Idiopathic pulmonary fibrosis: how often is it really idiopathic?

The cause of idiopathic pulmonary fibrosis (IPF) is unknown. The pathology suggests that IPF results from serial lung injury. It has been suggested that gastroesophageal reflux disease (GERD) may relate to the cause or the progression of the disease. The aims of this study were to determine the prevalence of GERD, the clinical presentation of GERD, and the manometric and reflux profiles in patients with end-stage IPF. Between July 2003 and October 2004, 18 patients with IPF on the lung transplant waiting list were referred for evaluation to the Swallowing Center of the University of California San Francisco.
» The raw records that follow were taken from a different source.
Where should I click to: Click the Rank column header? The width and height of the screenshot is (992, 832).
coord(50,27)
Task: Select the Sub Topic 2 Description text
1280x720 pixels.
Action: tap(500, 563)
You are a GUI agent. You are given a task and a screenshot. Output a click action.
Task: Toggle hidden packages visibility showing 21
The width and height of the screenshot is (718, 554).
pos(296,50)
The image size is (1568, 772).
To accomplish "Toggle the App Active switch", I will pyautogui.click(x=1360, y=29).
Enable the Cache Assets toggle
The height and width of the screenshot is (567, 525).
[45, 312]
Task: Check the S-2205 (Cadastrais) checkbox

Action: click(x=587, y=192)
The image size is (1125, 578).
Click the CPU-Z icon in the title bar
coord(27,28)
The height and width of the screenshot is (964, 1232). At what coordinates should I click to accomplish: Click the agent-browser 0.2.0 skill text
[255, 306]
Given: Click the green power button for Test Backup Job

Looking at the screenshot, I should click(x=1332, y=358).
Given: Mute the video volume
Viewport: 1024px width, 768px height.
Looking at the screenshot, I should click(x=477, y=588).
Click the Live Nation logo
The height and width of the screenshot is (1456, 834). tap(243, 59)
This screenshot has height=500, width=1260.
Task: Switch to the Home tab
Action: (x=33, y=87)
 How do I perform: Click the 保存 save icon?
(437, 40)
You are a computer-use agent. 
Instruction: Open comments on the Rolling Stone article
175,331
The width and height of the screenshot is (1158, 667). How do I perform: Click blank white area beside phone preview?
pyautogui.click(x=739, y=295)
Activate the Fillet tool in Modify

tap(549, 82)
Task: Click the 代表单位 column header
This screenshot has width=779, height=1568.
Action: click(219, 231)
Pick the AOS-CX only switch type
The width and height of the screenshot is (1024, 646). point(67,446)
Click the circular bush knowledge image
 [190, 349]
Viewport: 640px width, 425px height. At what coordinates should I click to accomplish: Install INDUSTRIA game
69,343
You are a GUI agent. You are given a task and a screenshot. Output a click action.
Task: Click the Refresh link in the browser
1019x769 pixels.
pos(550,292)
On the basis of the results of the pH monitoring test (5 and 20 cm above the lower esophageal sphincter), the patients were divided into two groups: group A, 12 patients (66%), GERD+; group B, 6 patients (34%), GERD-. The incidence of heartburn and regurgitation was similar between GERD+ and GERD- patients; reflux was clinically silent in one third of GERD+ patients. Reflux was associated with a hypotensive lower esophageal sphincter and abnormal esophageal peristalsis, and it was present in the upright and supine position. The reflux often extended into the proximal esophagus. These results show the following: (1) Two thirds of patients with IPF had GERD; (2) symptoms could not distinguish between those with and without GERD; (3) reflux occurred in the presence of a hypotensive lower esophageal sphincter and abnormal esophageal peristalsis; and (4) reflux occurred in the upright and supine positions, and often extended into the proximal esophagus. We conclude that patients with IPF should be screened for GERD, and if GERD is present, a fundoplication should be performed before or shortly after lung transplantation.